▶ TASK TO COMPLETE:
Look through the data below for the line with "You are a computer-use agent.", and transcribe it exactly together with each line after it up to and including the line with "Instruction: Select the". Give nothing else.

▶ AVAILABLE RECORDS:
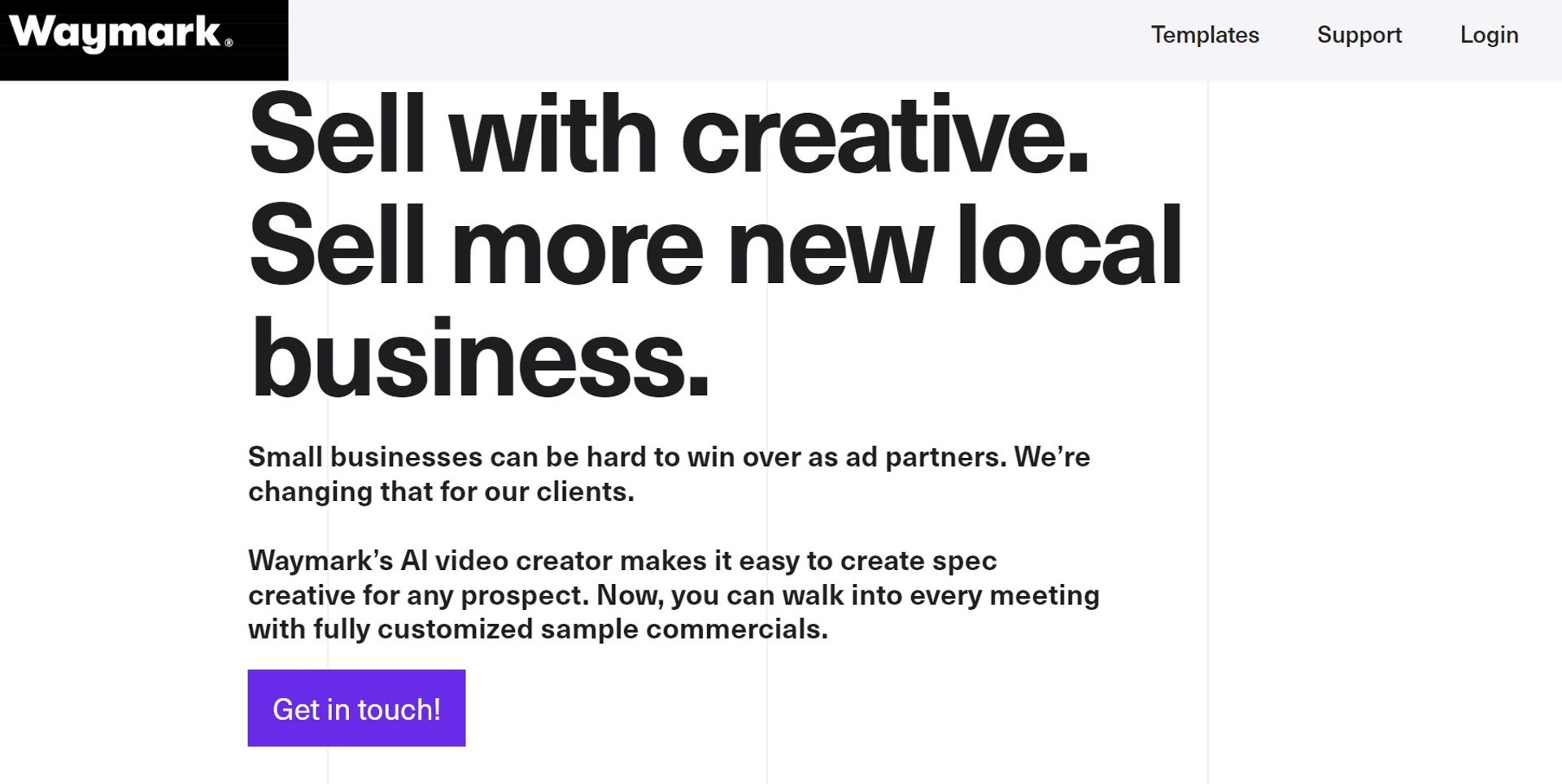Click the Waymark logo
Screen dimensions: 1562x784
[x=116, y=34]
==
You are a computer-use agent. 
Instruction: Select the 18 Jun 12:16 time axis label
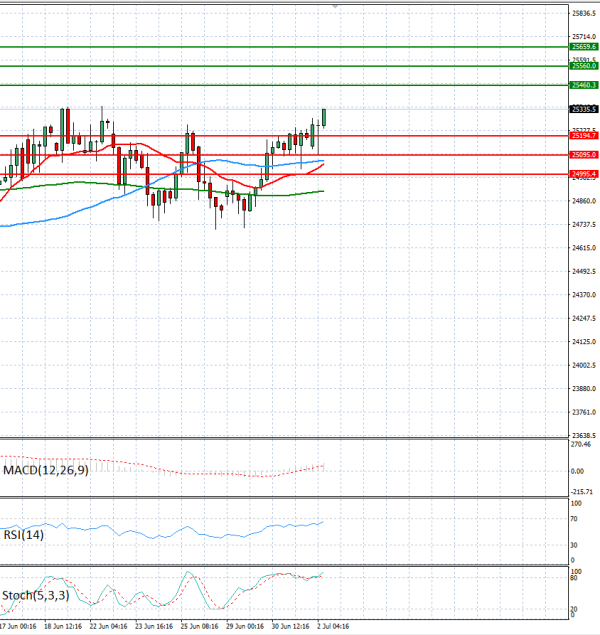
--
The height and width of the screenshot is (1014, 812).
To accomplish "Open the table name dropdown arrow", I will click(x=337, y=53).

▶ RESPONSE:
You are a computer-use agent. 
Instruction: Select the 18 Jun 12:16 time axis label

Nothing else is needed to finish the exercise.